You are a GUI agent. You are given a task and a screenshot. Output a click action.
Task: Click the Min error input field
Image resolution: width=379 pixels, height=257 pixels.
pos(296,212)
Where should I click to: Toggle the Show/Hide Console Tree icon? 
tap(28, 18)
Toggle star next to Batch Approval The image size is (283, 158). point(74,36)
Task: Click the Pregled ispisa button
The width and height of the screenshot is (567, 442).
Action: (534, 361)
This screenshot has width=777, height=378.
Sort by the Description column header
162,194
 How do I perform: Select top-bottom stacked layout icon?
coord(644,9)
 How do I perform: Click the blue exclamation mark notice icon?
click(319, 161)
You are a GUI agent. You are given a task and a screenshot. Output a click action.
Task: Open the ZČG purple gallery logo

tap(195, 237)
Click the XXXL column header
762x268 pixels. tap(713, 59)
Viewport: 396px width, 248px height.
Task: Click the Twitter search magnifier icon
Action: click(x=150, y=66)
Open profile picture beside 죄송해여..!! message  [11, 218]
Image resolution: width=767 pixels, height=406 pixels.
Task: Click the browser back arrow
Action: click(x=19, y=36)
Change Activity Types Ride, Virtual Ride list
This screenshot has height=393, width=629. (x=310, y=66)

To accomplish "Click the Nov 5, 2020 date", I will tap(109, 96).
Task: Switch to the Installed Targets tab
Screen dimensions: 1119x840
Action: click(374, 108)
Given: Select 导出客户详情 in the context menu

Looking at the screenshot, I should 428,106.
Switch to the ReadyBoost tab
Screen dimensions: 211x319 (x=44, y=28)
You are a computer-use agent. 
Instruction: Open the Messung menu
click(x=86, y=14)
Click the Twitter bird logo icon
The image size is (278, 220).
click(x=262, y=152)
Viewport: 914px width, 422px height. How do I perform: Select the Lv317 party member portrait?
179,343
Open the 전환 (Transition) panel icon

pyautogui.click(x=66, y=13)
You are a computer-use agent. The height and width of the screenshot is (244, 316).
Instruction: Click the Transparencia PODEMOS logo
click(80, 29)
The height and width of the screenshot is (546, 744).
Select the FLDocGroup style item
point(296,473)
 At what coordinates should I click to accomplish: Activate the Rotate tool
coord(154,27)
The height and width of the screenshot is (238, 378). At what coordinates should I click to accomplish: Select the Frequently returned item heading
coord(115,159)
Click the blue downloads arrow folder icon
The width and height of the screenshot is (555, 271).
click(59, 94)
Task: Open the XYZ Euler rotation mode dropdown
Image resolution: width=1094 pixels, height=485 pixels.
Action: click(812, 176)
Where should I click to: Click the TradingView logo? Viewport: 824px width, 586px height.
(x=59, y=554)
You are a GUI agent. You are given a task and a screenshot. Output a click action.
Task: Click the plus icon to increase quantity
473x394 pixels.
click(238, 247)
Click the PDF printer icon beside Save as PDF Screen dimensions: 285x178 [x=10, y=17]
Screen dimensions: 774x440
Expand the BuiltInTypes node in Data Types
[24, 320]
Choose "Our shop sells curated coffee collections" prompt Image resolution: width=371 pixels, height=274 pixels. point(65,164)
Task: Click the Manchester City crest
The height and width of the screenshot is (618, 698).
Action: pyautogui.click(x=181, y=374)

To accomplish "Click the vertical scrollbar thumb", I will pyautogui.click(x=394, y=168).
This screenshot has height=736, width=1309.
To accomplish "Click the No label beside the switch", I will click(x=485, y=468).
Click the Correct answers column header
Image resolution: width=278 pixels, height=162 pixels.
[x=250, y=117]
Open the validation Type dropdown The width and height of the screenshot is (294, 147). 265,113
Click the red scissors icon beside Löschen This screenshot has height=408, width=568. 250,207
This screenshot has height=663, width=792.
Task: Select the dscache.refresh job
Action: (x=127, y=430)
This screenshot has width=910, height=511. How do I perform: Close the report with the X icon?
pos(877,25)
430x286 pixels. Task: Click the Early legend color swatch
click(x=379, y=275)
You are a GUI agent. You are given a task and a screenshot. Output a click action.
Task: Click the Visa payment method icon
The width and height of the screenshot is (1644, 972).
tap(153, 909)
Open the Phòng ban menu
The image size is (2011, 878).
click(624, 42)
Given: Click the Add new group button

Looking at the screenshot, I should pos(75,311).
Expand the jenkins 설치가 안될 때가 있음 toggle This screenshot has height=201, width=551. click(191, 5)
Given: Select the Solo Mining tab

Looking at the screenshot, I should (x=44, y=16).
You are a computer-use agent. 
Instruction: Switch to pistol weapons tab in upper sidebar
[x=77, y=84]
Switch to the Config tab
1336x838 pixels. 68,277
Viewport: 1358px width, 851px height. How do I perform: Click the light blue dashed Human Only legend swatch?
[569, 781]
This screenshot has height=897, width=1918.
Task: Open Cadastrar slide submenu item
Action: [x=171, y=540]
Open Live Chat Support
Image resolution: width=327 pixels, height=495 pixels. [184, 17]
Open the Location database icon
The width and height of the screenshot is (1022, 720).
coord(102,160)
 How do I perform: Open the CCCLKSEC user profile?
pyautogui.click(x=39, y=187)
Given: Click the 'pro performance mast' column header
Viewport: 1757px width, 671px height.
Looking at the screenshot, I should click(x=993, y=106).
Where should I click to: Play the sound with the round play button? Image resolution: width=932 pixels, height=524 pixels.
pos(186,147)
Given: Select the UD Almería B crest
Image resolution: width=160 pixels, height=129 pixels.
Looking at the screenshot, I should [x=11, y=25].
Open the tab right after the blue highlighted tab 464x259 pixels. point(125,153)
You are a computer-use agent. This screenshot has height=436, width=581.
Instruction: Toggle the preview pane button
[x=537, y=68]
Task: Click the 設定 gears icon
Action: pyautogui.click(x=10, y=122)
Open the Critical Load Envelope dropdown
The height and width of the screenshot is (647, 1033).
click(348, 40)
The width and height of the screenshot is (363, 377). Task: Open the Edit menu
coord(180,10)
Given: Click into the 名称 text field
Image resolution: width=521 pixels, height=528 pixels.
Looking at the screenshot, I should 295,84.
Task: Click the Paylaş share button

THE PROBLEM: Your task is to copy each line from the material above that includes the word "computer".

RESULT OF THE TASK:
You are a computer-use agent. 
You are a computer-use agent. The height and width of the screenshot is (244, 316).
You are a computer-use agent. 
You are a computer-use agent. This screenshot has height=436, width=581.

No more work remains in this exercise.